Seseorang mengetuk kaca jendela. Rukia terperangah. Bayangan mengerikan tiba-tiba bermunculan dalam benaknya. Dia enggan mengingat masa lalunya dengan pria kejam dan bengis itu, namun ketukan di jendela mau tak mau membawa ingatan lama. Rukia takut pria kejam itu mengetahui tempat persembunyiannya. Dengan bergetar, ia menaruh apel di meja. Kepalanya menoleh sedikit-sedikit.
Dadanya mencelos seketika.
Si pria oranye tersenyum lebar dengan apel-apel dalam tangkupan kaosnya. Katanya berseru sambil menunjuk ke arah apel-apel, "Hei, Nona, kau melupakan ini!"

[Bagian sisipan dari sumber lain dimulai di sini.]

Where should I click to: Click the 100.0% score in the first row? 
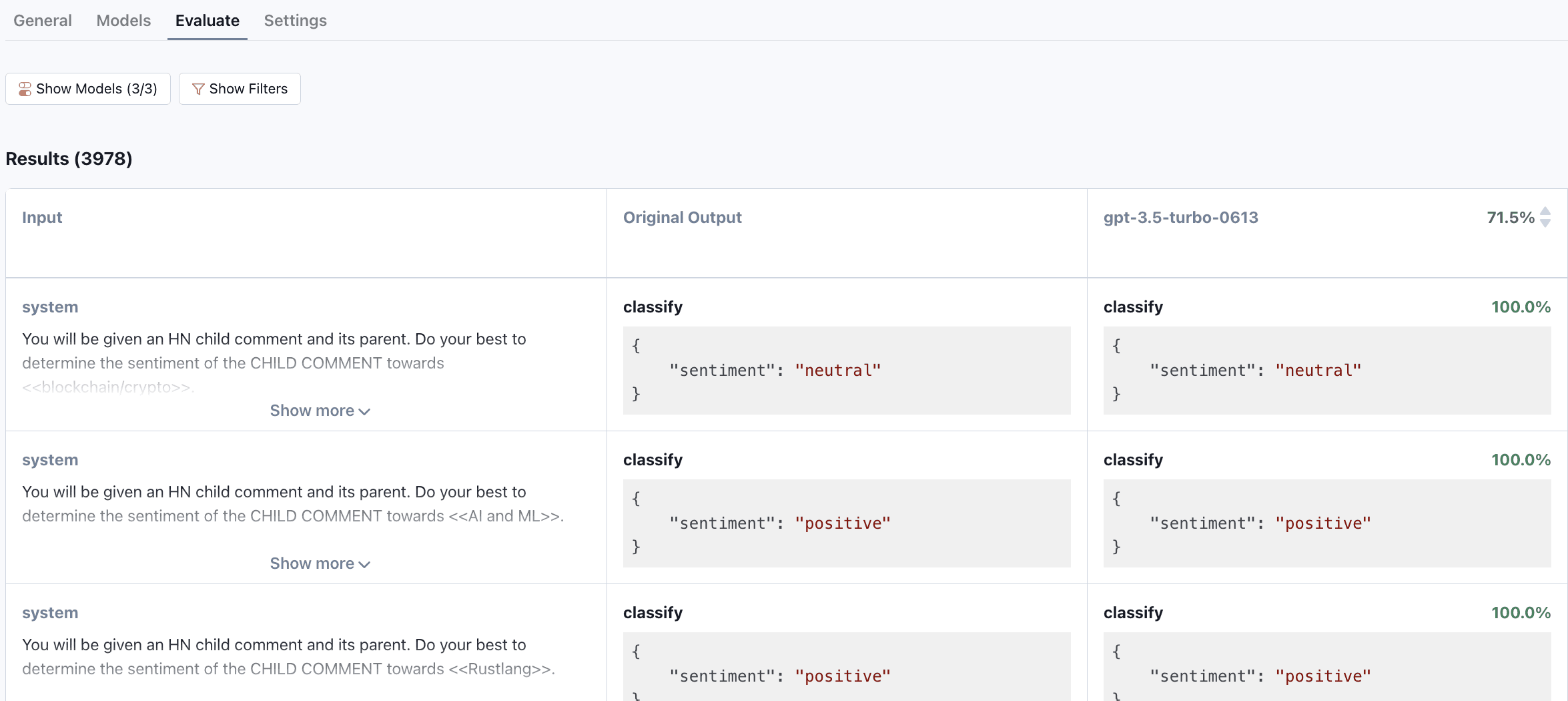click(1521, 307)
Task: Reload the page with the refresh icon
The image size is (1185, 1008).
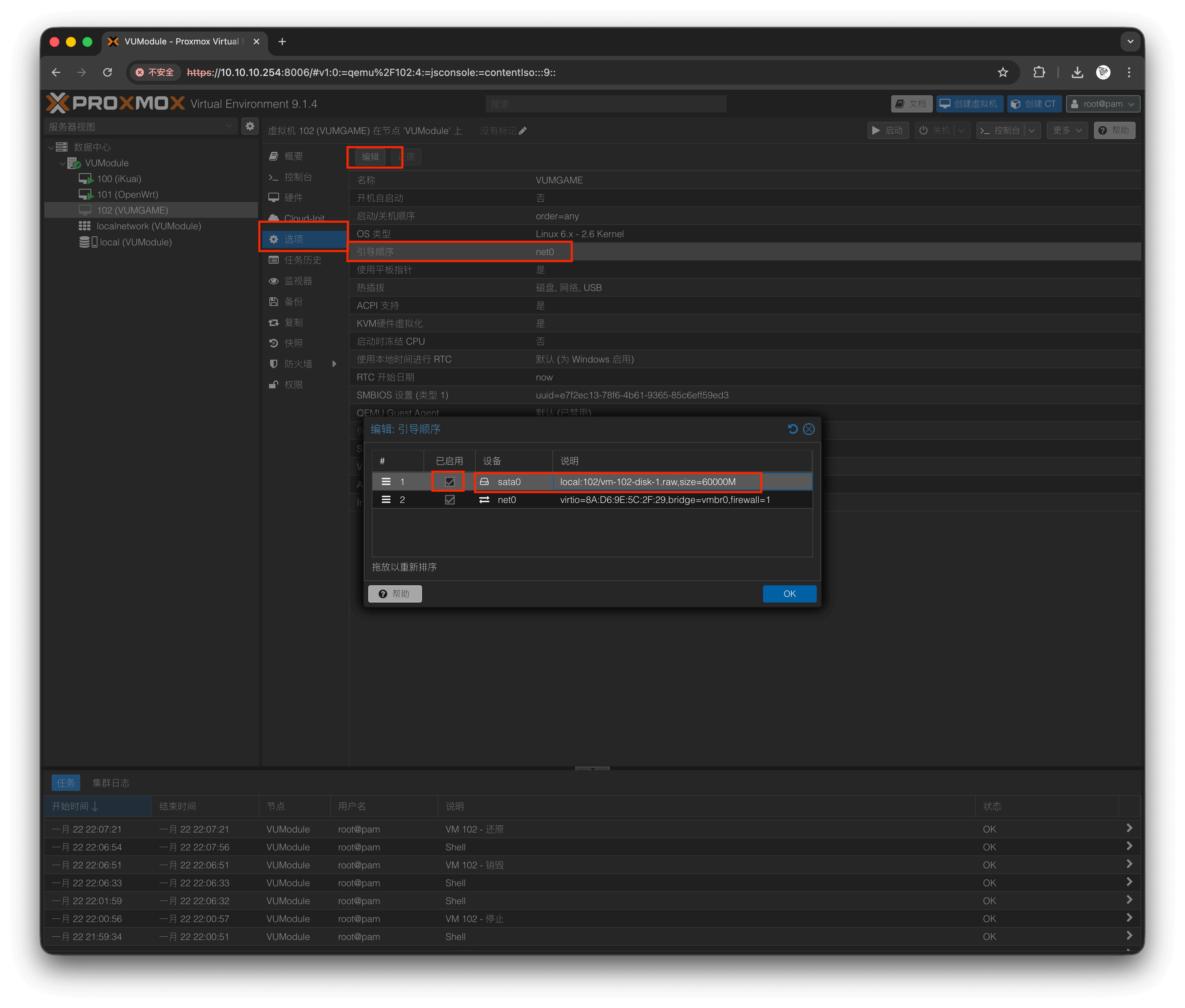Action: coord(107,73)
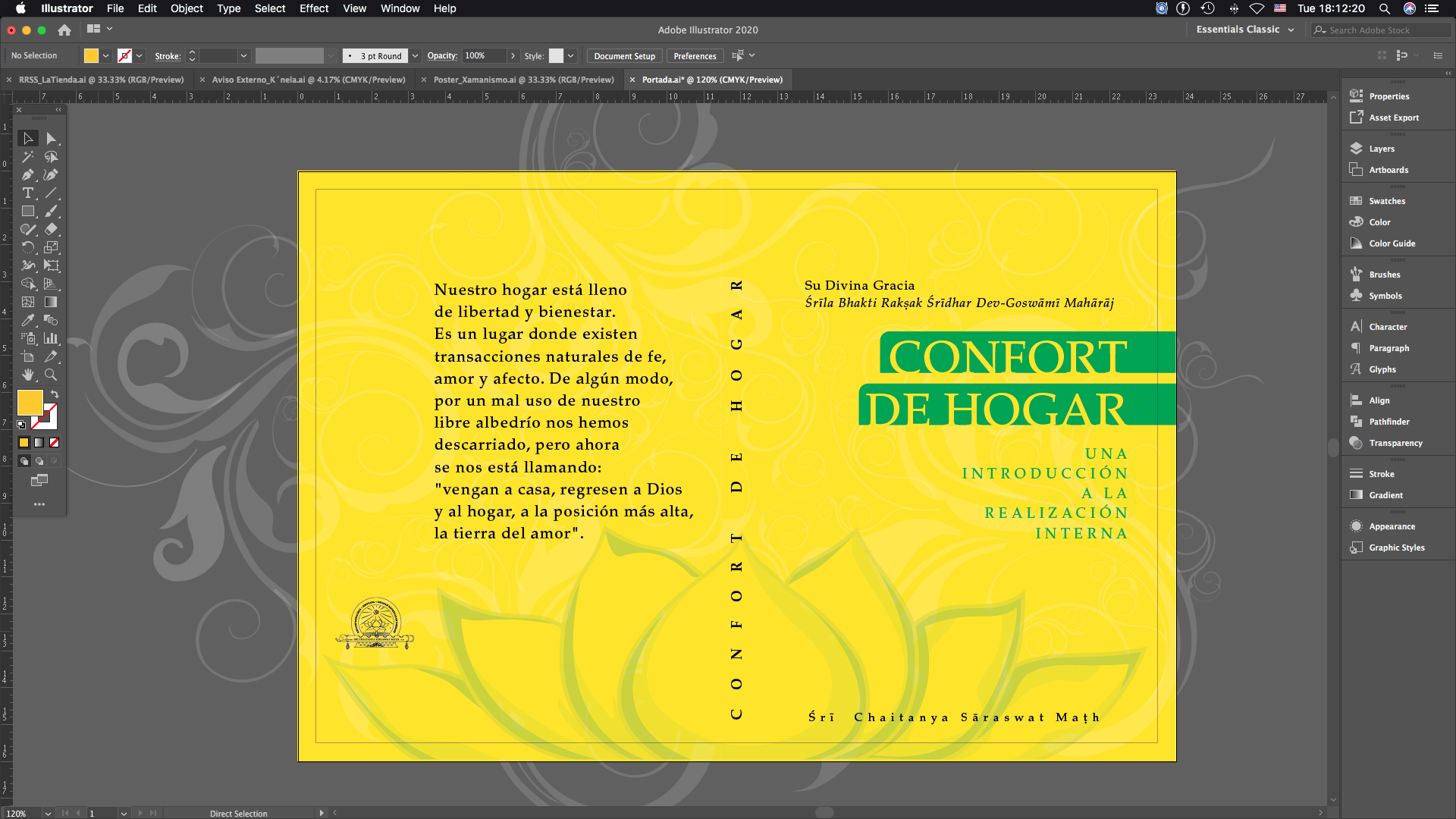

Rukia tak mampu menahan senyum. Pria oranye itu tampak konyol. Dia begegas melangkah menuju pintu lalu membukanya. Si pria oranye masuk dengan senyuman lebar yang masih terpatri di wajahnya. Rukia memperhatikan sekilas.
Rambutnya benar-benar oranye, matanya coklat karamel, tubuhnya tinggi dan proposional. Tampan. Pipi Rukia bersemu.
Pria oranye tersebut menjatuhkan apel-apel dalam tangkupan kaosnya ke atas meja makan. Ada beberapa apel yang jatuh menggelinding ke lantai, baik Rukia maupun si pria oranye, mereka sama-sama merentangkan tangan di atas meja agar apel-apel tersebut tidak berjatuhan. Keduanya lalu tertawa atas tindakan refleks mereka.
Pria oranye menepuk-nepuk tangan. "Baiklah, apa yang akan kaulakukan pada apel-apel ini?"
"Aku ingin membuat pai apel."
Pria oranye menatap takjub. "Seharusnya kau mengatakan itu dari awal—maksudku, aku suka pai apel! Aku bisa memberikan apel-apel ini padamu dan kau membuatkan aku pai apel."
Rukia memandang heran.
Pria oranye menjentikkan jari. "Kau bisa membagi sebagian pai apelnya padaku. Itu cukup adil, kan?"
"Ya, bukan ide buruk."
Pria tersebut mengusapkan kedua telapak tangan. "Jadi, kapan kau akan membuatnya?"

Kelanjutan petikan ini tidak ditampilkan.